-- Task list --
**1.** Reproduce, word for word, the part of the phase field passage below that lies between "This paper is" and "are positive parameters.", inclusive.
**2.** Extend the passage on the conserved phase field system below, picking up right after its final sentence.

-- Selected extract --
"""

This paper is concerned with the conserved phase field system \[ \begin{cases} \partial_t(\theta+ \ell\phi)= k\Delta\theta+ f(x,t),\\ -\tau_0\partial_t\phi= \xi^2\Delta(\xi^2\Delta\phi+ {1\over 2a} (\phi- \phi^3)+ k_1\theta),\end{cases}\quad (x,t)\in Q,\tag{1} \] where \(Q= \Omega\times (0,T)\), \(\Omega\subset \mathbb{R}^n\) \((n\leq 3)\) is a bounded domain with smooth \((C^\infty)\) boundary \(\partial\Omega\), \(T<\infty\); \(\theta\) is the normalized temperature, \(\phi\) is the transition function, \(f(x,t)\) is a given function, and \(\ell\), \(k\), \(k_1\), \(\tau_0\), \(\xi\), \(a\) are positive parameters.

"""

-- Extracted information --
"""

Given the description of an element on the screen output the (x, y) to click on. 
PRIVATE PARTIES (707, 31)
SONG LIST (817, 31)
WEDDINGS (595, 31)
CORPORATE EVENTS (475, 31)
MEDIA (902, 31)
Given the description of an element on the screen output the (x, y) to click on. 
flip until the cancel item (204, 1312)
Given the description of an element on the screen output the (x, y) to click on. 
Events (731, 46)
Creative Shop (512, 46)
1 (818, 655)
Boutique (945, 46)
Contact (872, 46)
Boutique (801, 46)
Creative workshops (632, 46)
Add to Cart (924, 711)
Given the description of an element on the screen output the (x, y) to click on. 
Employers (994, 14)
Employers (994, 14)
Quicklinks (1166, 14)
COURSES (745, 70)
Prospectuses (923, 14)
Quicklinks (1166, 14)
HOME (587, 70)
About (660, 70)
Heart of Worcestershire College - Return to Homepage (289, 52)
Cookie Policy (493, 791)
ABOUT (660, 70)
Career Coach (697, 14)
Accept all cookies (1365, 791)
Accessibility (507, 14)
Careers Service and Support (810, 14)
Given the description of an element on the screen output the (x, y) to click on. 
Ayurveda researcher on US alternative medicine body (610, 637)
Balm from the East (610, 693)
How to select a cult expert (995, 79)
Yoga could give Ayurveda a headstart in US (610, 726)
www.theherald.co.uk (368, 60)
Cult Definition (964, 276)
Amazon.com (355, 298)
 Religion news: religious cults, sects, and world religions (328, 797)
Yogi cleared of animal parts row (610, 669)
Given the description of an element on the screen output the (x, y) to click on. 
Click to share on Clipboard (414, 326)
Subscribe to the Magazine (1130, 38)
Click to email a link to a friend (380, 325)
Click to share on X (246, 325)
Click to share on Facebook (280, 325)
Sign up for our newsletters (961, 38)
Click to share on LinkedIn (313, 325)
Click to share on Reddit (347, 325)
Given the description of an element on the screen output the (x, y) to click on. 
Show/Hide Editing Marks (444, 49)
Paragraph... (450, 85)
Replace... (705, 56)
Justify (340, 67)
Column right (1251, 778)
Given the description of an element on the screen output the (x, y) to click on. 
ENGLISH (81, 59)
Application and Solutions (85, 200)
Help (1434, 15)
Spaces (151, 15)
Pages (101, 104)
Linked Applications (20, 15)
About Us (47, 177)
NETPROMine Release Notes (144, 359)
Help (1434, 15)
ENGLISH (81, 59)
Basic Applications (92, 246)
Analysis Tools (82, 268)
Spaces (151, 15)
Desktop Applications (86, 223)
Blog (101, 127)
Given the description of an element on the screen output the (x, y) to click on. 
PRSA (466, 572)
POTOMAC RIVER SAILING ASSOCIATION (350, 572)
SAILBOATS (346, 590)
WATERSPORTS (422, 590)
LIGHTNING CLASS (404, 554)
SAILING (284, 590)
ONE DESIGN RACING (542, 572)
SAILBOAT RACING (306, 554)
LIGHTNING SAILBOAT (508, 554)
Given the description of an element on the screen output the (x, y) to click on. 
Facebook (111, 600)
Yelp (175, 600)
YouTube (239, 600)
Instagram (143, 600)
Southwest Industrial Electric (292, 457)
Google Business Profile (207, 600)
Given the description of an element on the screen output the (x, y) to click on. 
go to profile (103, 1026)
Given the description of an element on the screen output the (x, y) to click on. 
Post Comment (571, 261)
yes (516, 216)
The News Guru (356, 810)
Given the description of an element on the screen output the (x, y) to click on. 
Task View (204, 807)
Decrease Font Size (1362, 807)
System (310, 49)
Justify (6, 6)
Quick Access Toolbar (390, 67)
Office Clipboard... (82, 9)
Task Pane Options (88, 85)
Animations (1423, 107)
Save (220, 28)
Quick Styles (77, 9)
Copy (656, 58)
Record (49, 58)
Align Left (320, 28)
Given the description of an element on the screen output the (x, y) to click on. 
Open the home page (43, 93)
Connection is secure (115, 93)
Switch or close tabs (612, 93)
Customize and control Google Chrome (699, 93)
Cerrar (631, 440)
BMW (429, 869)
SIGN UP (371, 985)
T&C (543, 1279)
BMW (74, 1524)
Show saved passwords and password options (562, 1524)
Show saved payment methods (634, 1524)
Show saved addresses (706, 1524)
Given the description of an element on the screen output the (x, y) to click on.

"""

-- Answers for the exercise --
**1.**
This paper is concerned with the conserved phase field system \[ \begin{cases} \partial_t(\theta+ \ell\phi)= k\Delta\theta+ f(x,t),\\ -\tau_0\partial_t\phi= \xi^2\Delta(\xi^2\Delta\phi+ {1\over 2a} (\phi- \phi^3)+ k_1\theta),\end{cases}\quad (x,t)\in Q,\tag{1} \] where \(Q= \Omega\times (0,T)\), \(\Omega\subset \mathbb{R}^n\) \((n\leq 3)\) is a bounded domain with smooth \((C^\infty)\) boundary \(\partial\Omega\), \(T<\infty\); \(\theta\) is the normalized temperature, \(\phi\) is the transition function, \(f(x,t)\) is a given function, and \(\ell\), \(k\), \(k_1\), \(\tau_0\), \(\xi\), \(a\) are positive parameters.

**2.**
An asymptotic solution for the conserved phase field system (1) related to the case \(a= \varepsilon/2\), \(\xi=\sqrt\varepsilon\), \(\tau_0= k\varepsilon\), \(k=\text{const}>0\) with natural initial and boundary conditions \(\theta|_{t= 0}= \theta^0(x,\varepsilon)\), \(\phi|_{t=0}= \phi^0(x,\varepsilon)\), \(\partial_N\phi|_\Sigma= \partial_N\phi|_\Sigma= \partial_N\Delta\phi|_\Sigma= 0\) (\(\partial_N= \partial/\partial_N\) – the external normal to \(\partial\Omega\), \(\Sigma= [0,T]\times \partial\Omega\)), describing the free interface dynamics, is constructed and justified. The main result of the paper is the derivation of the limiting problem in \(C(\overline Q)\) as \(\varepsilon\to 0\) for a sequence of tanh-type solutions of the basic mathematical model considered here.

MSC:

35K60 Nonlinear initial, boundary and initial-boundary value problems for linear parabolic equations
35B25 Singular perturbations in context of PDEs
80A22 Stefan problems, phase changes, etc.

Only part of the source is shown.